Tous ceux qui ont vécu les
évènements antiochiens, entre le décès du patriarche Ignace IV et l’élection du
nouveau patriarche, Jean X, sont
convaincus que le véritable grand électeur fut le Saint-Esprit. Durant les
jours qui ont précédé l’élection, de nombreux fidèles, aux quatre coins de
l’espace antiochien, ont élevé des prières continues, pour que Dieu leur donne
un patriarche selon Son cœur. Ces fidèles,
la majorité silencieuse de l’Eglise, un ‘petit reste’, étaient remplis d’une
grande frayeur et d’une réelle appréhension, face à l’éventualité, qui
s’avérait probable dans la perspective du monde, de l’arrivée d’un candidat proche
de l’argent, des ambassades et de l’influence politique. La veille de la
réunion du Saint-Synode, un de nos métropolites a passé la nuit entière en
prières. Nombreux le critiquèrent, prétextant que ce n’était pas le moment,
qu’il fallait plutôt continuer d’envisager les divers scénarios et les moyens
de leur faire face. Selon toutes nos pauvres analyses et les divers scénarios, l’affaire
allait se jouer à une ou deux voix près. Plusieurs noms circulaient dans les
médias, mais personne n’envisagea celui de Mgr. Youhanna (Yazigi), métropolite
d’Europe. Deux camps s’opposaient, l’un donnant la prééminence à la Ta’ifa (la
communauté sociologique) et l’autre mettant son espérance dans l’Eglise, qui
englobe la Ta’ifa et la dépasse de beaucoup.

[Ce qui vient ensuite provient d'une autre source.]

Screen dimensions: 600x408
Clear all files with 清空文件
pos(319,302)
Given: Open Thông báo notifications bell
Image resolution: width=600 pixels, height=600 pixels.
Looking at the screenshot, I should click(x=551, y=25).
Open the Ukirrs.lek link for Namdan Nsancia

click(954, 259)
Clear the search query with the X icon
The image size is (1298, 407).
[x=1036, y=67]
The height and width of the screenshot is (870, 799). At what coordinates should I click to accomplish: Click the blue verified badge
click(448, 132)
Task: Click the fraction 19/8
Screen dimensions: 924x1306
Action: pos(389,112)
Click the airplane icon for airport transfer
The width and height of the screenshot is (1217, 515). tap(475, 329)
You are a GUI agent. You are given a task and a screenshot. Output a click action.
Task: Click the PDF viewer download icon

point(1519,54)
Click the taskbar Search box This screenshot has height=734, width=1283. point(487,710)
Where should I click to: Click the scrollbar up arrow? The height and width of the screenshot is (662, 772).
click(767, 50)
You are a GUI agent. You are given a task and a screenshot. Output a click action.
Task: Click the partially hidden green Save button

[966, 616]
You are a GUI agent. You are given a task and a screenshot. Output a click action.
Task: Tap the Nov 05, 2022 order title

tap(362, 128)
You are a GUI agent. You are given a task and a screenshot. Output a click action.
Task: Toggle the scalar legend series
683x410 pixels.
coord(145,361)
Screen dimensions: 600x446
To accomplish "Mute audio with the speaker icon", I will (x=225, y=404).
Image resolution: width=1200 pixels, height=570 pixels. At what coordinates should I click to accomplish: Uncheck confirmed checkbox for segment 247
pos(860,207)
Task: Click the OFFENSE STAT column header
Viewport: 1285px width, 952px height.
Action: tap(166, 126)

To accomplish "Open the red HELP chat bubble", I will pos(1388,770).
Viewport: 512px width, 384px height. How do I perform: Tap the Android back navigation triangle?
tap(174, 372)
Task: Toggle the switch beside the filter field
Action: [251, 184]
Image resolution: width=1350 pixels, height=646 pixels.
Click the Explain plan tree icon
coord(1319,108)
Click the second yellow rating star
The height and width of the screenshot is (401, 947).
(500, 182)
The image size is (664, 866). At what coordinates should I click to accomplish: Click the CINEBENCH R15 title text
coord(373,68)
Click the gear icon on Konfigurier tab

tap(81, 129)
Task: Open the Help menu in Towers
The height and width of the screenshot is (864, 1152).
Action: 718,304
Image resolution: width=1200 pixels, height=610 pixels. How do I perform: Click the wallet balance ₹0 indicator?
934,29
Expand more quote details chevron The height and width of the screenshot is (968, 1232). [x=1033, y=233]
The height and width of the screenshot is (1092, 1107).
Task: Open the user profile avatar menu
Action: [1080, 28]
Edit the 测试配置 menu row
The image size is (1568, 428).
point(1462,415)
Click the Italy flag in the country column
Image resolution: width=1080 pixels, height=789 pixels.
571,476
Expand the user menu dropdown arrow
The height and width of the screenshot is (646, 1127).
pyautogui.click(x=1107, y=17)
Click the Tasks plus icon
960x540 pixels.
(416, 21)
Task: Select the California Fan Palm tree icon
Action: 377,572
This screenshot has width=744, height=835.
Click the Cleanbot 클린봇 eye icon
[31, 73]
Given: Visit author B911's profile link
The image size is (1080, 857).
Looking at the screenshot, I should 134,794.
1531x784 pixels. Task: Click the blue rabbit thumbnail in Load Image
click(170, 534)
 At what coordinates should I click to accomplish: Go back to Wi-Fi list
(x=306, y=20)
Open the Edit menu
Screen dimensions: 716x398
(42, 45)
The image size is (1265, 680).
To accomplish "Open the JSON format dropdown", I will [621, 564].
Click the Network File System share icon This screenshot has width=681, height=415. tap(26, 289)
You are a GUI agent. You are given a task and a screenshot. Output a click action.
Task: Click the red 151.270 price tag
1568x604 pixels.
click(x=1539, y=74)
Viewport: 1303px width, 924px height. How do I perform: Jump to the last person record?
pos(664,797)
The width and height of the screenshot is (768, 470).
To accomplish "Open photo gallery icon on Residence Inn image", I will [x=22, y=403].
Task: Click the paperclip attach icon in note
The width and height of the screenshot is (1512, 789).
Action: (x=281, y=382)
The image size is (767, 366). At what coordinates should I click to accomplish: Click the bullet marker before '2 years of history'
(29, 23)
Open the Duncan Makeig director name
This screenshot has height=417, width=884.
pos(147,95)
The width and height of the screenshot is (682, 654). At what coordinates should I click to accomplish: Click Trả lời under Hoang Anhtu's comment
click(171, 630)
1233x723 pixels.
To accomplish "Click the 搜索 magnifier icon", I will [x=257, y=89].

Dieu fait fit de nos analyses, de
nos scénarios et de nos calculs, tous pauvrement humains. Il nous a
rappelé qu’Il est le Seigneur de Son Eglise, que les ténèbres ne pourront
jamais y prévaloir. Que Tes œuvres sont admirables, Seigneur! Au milieu de nos préoccupations, il nous arrive de
T’oublier. Mais Toi, Tu ne nous oublies jamais.
La biographie du nouveau
patriarche peut être consultée sur le site de l’Archevêché orthodoxe d’Europe
occidentale et centrale. Elle est assez exhaustive et détaillée. Je voudrais
seulement ajouter ce qui n’y est pas dit clairement. Dans sa jeunesse, le
patriarche a grandi et milité au sein du Mouvement de la Jeunesse Orthodoxe
(MJO), à Lattakieh, se ville natale. Je l’y ai connu quand il faisait ses
études universitaires, au début des années 1970. J’étais alors en charge du
Secrétariat Général du MJO, ce qui m’amenait à faire de nombreuses visites aux
divers ‘Centres’, dont celui de Lattakieh. Durant l’une de ces visites, je fus
amené à donner un avis sur le ‘problème’ qui occupait alors les dirigeants du MJO
là-bas. Un groupe de jeunes universitaires avait demandé l’autorisation
d’organiser des veillées régulières de prière et voulait bénéficier d’un
programme d’études et de réflexion plus intensif que celui généralement suivi
par l’ensemble des membres du MJO, bien que contraignant. Les dirigeants
d’alors ne voyaient pas d’un bon œil cette initiative, craignant que cela n’encourage
un esprit d’élitisme au sein du MJO local et ne pousse ces jeunes à la
tentation de vanité et d’orgueil. Confronté à ce ‘problème’, je me devais de
mieux connaître ces jeunes. Ils n’étaient pas nombreux, pas plus de quatre ou
cinq. Me réunissant avec eux, je découvris des jeunes humbles, intelligents,
même brillants (la plupart étaient premiers de leur promotion respective à l’Université)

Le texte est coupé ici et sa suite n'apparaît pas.